## Problem requirements
Copy each line of the entries below that contains the string "value".

-------- Records provided --------

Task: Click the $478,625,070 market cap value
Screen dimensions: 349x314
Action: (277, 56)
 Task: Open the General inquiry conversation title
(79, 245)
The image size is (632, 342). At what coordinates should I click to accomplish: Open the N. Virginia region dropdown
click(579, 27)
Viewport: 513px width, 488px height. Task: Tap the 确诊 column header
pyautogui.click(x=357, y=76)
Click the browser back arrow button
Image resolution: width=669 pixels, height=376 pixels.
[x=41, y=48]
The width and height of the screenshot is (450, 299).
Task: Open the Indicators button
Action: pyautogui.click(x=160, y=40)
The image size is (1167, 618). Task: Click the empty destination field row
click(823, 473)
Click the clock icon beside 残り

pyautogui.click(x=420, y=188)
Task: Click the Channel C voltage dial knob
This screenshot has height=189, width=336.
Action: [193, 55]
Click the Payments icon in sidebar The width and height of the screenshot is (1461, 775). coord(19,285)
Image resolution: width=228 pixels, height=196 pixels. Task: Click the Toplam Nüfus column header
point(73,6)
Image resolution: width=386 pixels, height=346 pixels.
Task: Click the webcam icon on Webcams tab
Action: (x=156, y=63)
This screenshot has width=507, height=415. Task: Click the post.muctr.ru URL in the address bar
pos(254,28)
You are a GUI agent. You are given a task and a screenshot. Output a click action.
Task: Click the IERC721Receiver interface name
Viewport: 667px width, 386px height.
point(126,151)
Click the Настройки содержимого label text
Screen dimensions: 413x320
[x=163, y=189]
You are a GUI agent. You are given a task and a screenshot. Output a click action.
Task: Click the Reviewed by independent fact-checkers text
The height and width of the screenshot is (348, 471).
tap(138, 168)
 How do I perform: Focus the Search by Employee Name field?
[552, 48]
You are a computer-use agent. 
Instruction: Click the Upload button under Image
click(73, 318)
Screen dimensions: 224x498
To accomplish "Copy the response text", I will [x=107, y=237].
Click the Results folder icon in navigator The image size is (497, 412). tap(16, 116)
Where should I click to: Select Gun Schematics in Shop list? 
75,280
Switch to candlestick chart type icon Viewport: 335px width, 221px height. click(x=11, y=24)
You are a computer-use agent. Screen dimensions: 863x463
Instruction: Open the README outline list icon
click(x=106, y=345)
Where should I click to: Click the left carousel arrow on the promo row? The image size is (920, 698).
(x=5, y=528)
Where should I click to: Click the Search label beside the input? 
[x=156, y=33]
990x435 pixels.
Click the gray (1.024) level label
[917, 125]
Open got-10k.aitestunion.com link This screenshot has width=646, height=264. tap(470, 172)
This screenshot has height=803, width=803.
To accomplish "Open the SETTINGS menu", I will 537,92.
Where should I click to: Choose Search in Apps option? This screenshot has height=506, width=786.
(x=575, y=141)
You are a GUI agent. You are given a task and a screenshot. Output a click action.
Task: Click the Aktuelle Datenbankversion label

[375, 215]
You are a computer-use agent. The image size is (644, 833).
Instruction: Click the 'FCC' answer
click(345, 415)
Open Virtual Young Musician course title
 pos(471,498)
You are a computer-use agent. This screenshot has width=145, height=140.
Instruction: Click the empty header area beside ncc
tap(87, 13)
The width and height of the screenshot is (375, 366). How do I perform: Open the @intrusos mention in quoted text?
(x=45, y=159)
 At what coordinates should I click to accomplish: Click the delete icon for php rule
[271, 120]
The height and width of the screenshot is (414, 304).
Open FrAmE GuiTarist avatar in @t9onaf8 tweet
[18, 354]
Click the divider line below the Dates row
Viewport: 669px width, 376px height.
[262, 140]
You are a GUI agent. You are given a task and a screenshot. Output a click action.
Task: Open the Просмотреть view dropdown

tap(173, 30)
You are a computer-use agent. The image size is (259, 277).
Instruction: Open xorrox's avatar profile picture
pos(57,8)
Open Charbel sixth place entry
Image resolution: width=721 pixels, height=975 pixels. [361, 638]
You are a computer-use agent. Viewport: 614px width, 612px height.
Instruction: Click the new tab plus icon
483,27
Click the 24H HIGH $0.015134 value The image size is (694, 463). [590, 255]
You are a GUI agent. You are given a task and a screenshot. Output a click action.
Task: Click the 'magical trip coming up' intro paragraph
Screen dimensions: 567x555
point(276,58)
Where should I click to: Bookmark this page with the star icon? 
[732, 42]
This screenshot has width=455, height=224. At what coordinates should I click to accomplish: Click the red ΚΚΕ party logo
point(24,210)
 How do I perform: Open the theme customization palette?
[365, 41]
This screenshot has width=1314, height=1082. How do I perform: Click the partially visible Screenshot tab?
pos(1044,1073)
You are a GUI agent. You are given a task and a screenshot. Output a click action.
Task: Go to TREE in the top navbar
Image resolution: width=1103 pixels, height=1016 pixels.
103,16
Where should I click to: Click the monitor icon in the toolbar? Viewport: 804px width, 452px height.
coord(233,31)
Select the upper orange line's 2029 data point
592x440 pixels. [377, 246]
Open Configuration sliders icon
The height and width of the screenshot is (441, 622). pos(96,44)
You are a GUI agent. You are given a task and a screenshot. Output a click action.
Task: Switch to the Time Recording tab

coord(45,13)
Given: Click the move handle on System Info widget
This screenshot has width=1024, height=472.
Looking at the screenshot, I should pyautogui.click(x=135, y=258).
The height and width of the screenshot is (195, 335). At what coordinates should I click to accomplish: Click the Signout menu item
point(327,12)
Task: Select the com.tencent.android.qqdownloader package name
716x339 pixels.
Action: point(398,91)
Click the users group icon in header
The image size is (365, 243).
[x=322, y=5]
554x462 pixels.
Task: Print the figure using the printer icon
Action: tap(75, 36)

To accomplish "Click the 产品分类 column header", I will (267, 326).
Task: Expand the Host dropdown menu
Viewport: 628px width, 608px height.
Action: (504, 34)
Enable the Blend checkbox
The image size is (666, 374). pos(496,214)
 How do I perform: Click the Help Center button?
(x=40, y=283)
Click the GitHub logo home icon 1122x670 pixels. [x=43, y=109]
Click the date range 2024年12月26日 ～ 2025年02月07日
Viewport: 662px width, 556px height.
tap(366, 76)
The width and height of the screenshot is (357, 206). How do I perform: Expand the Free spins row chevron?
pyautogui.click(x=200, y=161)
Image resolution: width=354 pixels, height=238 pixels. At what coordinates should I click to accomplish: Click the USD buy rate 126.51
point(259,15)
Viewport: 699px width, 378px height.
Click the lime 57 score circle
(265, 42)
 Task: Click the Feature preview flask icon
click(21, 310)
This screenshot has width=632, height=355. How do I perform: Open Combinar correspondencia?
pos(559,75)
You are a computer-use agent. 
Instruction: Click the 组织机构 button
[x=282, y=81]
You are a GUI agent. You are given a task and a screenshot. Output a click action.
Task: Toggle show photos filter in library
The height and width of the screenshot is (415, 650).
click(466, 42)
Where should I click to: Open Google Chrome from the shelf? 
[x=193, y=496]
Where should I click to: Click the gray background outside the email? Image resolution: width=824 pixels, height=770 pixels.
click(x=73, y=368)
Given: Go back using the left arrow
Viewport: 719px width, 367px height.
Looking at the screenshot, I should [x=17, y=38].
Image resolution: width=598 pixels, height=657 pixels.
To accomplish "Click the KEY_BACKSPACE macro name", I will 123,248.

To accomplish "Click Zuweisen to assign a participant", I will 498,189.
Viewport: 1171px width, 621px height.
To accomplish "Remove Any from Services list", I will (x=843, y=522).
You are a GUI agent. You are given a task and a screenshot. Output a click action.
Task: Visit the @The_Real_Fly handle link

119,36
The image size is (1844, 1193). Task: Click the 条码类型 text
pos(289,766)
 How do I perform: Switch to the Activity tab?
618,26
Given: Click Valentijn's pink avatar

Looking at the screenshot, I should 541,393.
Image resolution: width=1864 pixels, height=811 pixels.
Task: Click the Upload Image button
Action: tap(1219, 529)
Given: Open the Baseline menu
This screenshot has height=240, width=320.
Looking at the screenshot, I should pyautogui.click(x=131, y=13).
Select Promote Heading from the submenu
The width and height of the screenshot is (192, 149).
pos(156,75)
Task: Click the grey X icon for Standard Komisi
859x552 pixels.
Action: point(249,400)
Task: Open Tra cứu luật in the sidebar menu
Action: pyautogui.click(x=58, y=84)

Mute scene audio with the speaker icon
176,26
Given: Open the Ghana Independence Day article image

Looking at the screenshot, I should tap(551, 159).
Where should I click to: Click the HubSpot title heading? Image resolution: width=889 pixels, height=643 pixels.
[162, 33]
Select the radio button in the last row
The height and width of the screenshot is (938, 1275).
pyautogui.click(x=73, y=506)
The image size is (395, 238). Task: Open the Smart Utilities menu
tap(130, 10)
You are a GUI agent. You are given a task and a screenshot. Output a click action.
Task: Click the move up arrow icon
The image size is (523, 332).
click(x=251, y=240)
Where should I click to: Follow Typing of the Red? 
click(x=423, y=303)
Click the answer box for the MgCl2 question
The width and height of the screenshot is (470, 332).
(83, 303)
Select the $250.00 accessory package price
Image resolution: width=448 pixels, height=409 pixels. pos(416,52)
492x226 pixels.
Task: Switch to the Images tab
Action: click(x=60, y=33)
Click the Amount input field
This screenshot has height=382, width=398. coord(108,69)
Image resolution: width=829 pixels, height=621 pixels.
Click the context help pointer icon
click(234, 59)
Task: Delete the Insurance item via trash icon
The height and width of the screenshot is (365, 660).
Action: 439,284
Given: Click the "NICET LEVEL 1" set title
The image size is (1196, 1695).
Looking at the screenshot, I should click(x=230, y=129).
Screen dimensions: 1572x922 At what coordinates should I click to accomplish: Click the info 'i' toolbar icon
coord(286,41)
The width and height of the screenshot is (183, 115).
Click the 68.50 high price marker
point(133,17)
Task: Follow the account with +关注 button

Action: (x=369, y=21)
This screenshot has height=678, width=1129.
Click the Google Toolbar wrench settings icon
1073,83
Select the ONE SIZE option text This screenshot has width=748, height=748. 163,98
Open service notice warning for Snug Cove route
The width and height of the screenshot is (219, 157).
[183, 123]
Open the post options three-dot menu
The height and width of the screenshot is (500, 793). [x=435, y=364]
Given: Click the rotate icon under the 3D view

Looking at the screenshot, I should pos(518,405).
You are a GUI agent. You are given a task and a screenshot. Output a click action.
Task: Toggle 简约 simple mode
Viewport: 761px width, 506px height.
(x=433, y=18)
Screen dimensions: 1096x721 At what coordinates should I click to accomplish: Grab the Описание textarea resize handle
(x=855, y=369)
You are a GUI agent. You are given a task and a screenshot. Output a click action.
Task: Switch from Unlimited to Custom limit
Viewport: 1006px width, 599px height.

--------

## Task result
Task: Click the $478,625,070 market cap value
Click the 24H HIGH $0.015134 value The image size is (694, 463). [590, 255]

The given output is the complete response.